New York’s Underground Art: The Velvets

“New York has never been a utopian place. It’s grittier, more crowded, less pleasant. People who come here don’t come to be comfortable. They come to be excited.” -Robert Christgau.

It was the early 1960s when New York’s underground art scene sprouted from the ground. In a country swept up in Beatlemania, it was clearer than ever that the mainstream audience had become a commodity and, if you wanted to cash in on it, mass-appeal, easy-to-swallow art was key. Consequently, a movement took shape in downtown Manhattan dedicated to art that defied this convention art that very deliberately wasn’t for everybody. In fact, if you didn’t get it, that was kind of the point. Enter the Velvet Underground: a band formed by two young musicians with diametrically opposite backgrounds, but a shared fascination with the esoteric rumbling emanating from the Lower East Side.
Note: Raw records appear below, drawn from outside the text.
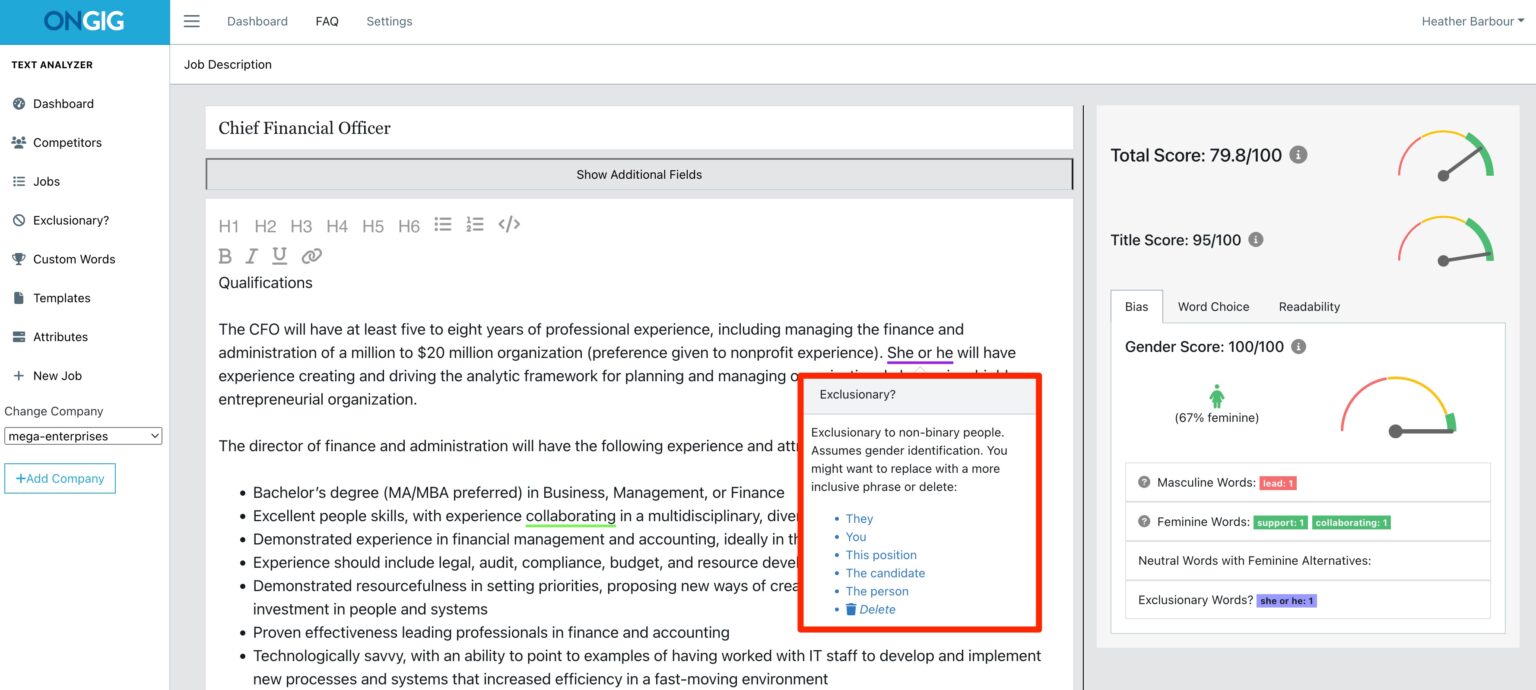Click the Show Additional Fields button
1536x690 pixels.
click(x=639, y=174)
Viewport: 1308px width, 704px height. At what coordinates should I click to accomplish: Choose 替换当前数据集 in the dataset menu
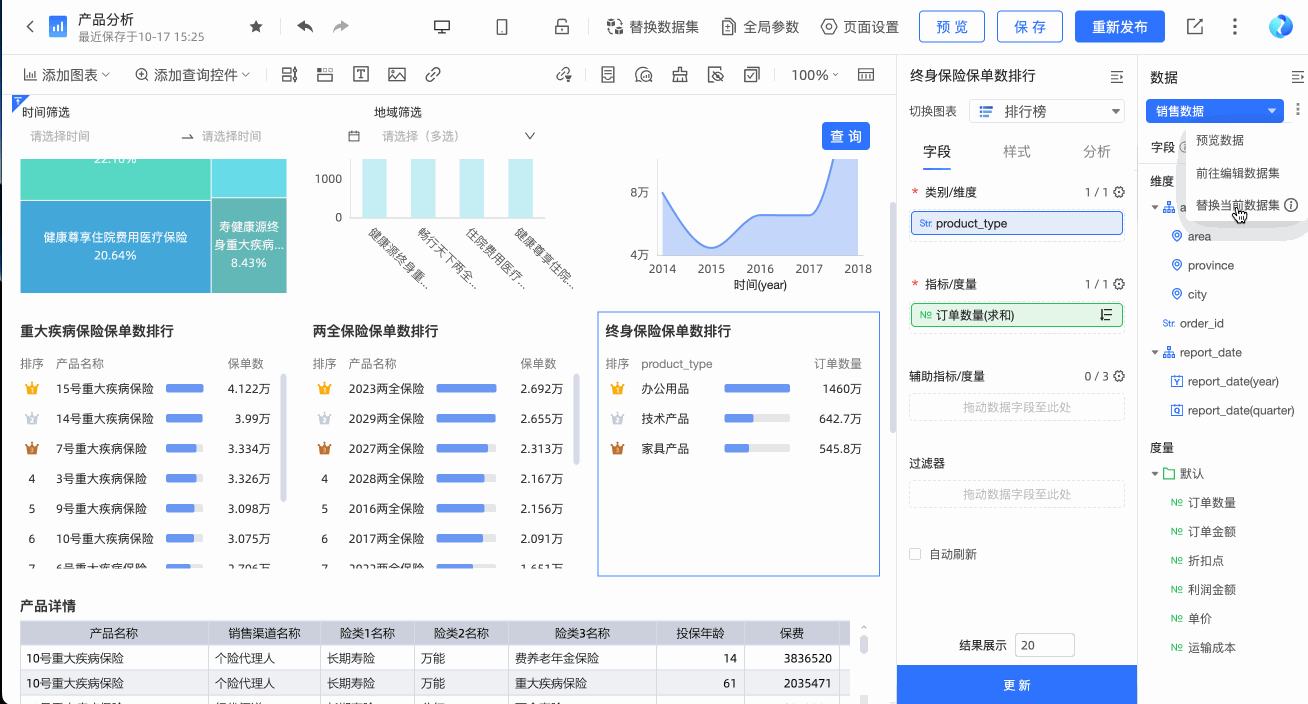[1237, 205]
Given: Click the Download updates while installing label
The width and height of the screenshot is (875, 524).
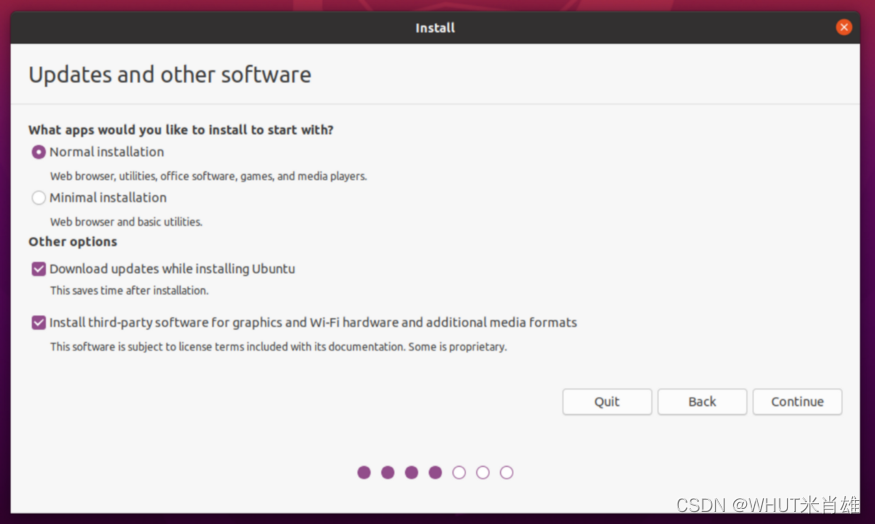Looking at the screenshot, I should (x=172, y=269).
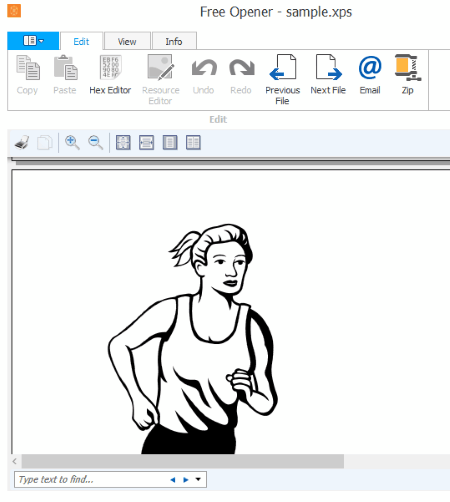The width and height of the screenshot is (450, 502).
Task: Switch to the View tab
Action: pyautogui.click(x=127, y=41)
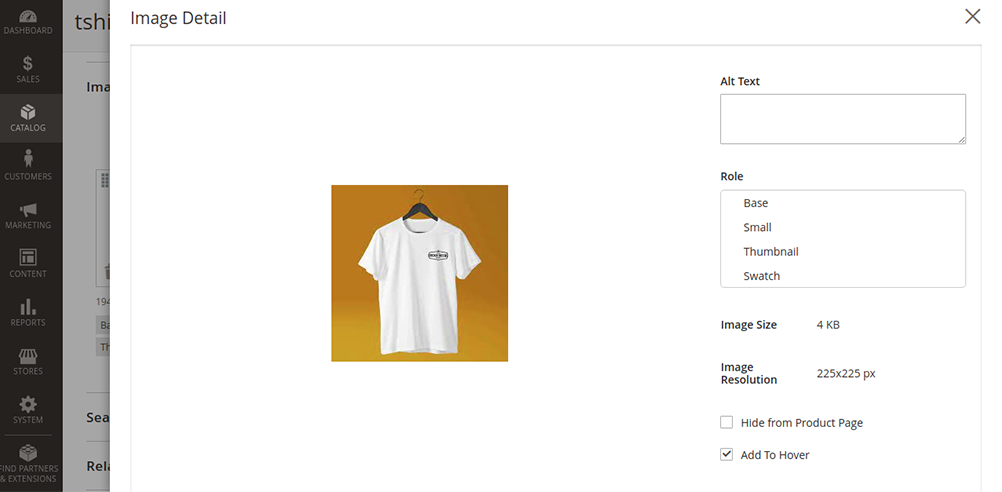The width and height of the screenshot is (1002, 492).
Task: Select the Swatch role option
Action: [x=762, y=276]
After being taken under wing by New-York-underground-founding-father Andy Warhol, the band dove straight into the heart of the scene.
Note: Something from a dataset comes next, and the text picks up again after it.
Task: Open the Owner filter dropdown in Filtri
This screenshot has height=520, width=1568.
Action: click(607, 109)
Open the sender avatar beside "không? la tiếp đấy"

From avant-garde music to pop art to the sexual underground (fetishists, drag shows, and smut films), the Lower East Side was buzzing with artists trying to shock, alienate, confuse, or even make fun of their audiences. This was all in an effort to make a statement, but what was that statement? And what exactly was the right way to make it? The Velvet Underground’s John Cale, Lou Reed, and eventually Andy Warhol were torn between their fascination with the inaccessible and their aspiration for recognition and success. The band was destined to fracture and implode under the pressure as each of its creative leaders stubbornly clung to their own incompatible interpretations of the New York underground ethos. Lou Reed had what his biographer affectionately calls “an innate desire to shock”. At Syracuse University, he was kicked out of clubs, edited his own course requirements, sold drugs, and otherwise pushed the university’s tolerance to its limit. After graduating (with honors in spite of everything), he moved home with his parents in Long Island. Reed wrote to his professor, famous poet Delmore Schwartz, describing his fascination with the deviant sexual underground of New York, and his urge to explore it. Reed also expressed a desire to focus on his music career, integrating his literary ambitions with his love of rock & roll.
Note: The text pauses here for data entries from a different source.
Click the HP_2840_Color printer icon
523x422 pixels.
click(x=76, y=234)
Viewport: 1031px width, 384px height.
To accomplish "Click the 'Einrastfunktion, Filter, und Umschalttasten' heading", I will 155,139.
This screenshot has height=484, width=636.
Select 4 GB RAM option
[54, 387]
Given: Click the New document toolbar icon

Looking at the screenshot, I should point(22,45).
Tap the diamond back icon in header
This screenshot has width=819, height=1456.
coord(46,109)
Although he claims that much of his income at the time “came from selling envelopes of sugar to girls I met at clubs, claiming it was heroin,” he soon got a songwriting job at Pickwick Records, a budget record label. Pickwick’s staff wrote and recorded songs based on specific pop trends and released them under fake band names. The goal was to get gullible teens to buy them, thinking these were real pop artists. In this trial-by-fire setting, Reed developed a sharp ear for a diverse range of pop music and a real love for it too. Apparently, one of Reed’s compositions, “The Ostrich” by The Primitives, was a little too convincing, as Pickwick received a request for the band to perform on a local TV show. In classic sitcom form, Pickwick was forced to scrabble together a fake band.

One artist they approached to impersonate The Primitives was John Cale, a young avant-garde classical musician who came to New York on a Leonard Bernstein Scholarship for Modern Composition. He was Welsh, but was largely recruited due to his being mistaken for British. In New York, Cale had been indoctrinated into La Monte Young’s avant-garde “Dream Syndicate,” which would congregate in Young’s house and play single-pitch drones, sometimes for days. La Monte, the self-described “darling of avant-garde” was deeply entrenched in the New York underground once holding a music series in Yoko Ono’s loft (with whom he was having an affair). The flyer warned: “THIS IS NOT FOR YOUR ENTERTAINMENT.”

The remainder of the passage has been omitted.